_TASK GOAL_: Copy each entry below exactly as it reads.

Data records:
□ □ □ □ □ □ □
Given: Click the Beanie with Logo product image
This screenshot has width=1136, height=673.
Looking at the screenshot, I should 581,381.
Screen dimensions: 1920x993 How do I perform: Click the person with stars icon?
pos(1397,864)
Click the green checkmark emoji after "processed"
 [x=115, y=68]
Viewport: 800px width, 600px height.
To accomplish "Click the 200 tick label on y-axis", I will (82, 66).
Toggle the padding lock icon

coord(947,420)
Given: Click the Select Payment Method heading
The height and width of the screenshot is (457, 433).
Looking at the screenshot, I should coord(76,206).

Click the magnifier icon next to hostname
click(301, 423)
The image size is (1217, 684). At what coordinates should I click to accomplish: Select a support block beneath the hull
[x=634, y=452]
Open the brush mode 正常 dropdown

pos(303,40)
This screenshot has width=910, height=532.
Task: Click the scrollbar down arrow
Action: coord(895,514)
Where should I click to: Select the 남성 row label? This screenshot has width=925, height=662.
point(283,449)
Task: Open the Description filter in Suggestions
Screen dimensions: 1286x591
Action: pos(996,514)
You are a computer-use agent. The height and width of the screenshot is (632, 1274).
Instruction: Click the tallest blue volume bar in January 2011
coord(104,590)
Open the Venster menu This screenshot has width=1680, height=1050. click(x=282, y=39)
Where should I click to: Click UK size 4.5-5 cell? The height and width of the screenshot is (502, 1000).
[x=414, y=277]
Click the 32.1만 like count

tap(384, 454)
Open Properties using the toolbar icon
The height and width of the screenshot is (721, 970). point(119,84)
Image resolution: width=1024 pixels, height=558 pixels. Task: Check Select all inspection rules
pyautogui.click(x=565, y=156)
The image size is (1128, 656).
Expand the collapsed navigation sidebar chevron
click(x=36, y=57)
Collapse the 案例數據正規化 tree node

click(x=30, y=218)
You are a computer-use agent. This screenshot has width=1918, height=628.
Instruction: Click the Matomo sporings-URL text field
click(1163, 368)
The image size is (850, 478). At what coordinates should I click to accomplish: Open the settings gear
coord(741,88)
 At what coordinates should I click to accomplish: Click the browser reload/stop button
□ □ □ □ □ □ □
_YOUR SOLUTION_:
Given: Click the Beanie with Logo product image
This screenshot has width=1136, height=673.
Looking at the screenshot, I should 581,381.
Screen dimensions: 1920x993 How do I perform: Click the person with stars icon?
pos(1397,864)
Click the green checkmark emoji after "processed"
 [x=115, y=68]
Viewport: 800px width, 600px height.
To accomplish "Click the 200 tick label on y-axis", I will (82, 66).
Toggle the padding lock icon

coord(947,420)
Given: Click the Select Payment Method heading
The height and width of the screenshot is (457, 433).
Looking at the screenshot, I should coord(76,206).

Click the magnifier icon next to hostname
click(301, 423)
The image size is (1217, 684). At what coordinates should I click to accomplish: Select a support block beneath the hull
[x=634, y=452]
Open the brush mode 正常 dropdown

pos(303,40)
This screenshot has width=910, height=532.
Task: Click the scrollbar down arrow
Action: coord(895,514)
Where should I click to: Select the 남성 row label? This screenshot has width=925, height=662.
point(283,449)
Task: Open the Description filter in Suggestions
Screen dimensions: 1286x591
Action: pos(996,514)
You are a computer-use agent. The height and width of the screenshot is (632, 1274).
Instruction: Click the tallest blue volume bar in January 2011
coord(104,590)
Open the Venster menu This screenshot has width=1680, height=1050. click(x=282, y=39)
Where should I click to: Click UK size 4.5-5 cell? The height and width of the screenshot is (502, 1000).
[x=414, y=277]
Click the 32.1만 like count

tap(384, 454)
Open Properties using the toolbar icon
The height and width of the screenshot is (721, 970). point(119,84)
Image resolution: width=1024 pixels, height=558 pixels. Task: Check Select all inspection rules
pyautogui.click(x=565, y=156)
The image size is (1128, 656).
Expand the collapsed navigation sidebar chevron
click(x=36, y=57)
Collapse the 案例數據正規化 tree node

click(x=30, y=218)
You are a computer-use agent. This screenshot has width=1918, height=628.
Instruction: Click the Matomo sporings-URL text field
click(1163, 368)
The image size is (850, 478). At what coordinates should I click to accomplish: Open the settings gear
coord(741,88)
 At what coordinates should I click to accomplish: Click the browser reload/stop button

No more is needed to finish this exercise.